TASK OBJECTIVE -
Recast the lines of the listing below as a Markdown table with the columns Row and Line, starting with the line that contains "Task: Click the verified" and going on through the line that contains "coord(346,257)". Include only those lines, with both ends and no blank lines.

PROVIDED DATA -

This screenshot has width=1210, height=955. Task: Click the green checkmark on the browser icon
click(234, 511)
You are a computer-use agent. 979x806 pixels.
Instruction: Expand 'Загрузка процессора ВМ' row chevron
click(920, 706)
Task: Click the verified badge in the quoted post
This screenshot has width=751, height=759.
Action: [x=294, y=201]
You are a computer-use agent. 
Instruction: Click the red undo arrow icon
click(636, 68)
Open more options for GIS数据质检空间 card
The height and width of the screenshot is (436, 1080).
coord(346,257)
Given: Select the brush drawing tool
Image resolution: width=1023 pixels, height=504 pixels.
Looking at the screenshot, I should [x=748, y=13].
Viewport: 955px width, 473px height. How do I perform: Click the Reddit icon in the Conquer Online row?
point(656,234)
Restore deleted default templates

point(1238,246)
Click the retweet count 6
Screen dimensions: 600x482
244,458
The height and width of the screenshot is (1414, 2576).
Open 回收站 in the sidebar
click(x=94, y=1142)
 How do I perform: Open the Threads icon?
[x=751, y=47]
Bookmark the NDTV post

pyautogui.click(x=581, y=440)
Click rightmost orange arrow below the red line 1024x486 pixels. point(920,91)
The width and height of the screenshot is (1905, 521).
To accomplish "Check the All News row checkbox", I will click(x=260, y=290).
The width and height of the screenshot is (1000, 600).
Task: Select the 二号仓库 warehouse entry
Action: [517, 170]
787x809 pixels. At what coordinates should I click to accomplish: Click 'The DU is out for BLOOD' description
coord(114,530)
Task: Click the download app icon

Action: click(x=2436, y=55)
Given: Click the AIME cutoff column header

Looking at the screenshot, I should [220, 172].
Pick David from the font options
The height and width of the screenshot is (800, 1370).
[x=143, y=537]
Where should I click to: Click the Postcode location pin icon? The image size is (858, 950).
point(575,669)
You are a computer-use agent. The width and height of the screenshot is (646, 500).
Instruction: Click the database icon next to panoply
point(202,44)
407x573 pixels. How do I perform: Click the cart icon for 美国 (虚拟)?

ANSWER TO THIS EXERCISE -
| Row | Line |
|---|---|
| 1 | Task: Click the verified badge in the quoted post |
| 2 | This screenshot has width=751, height=759. |
| 3 | Action: [x=294, y=201] |
| 4 | You are a computer-use agent.  |
| 5 | Instruction: Click the red undo arrow icon |
| 6 | click(636, 68) |
| 7 | Open more options for GIS数据质检空间 card |
| 8 | The height and width of the screenshot is (436, 1080). |
| 9 | coord(346,257) |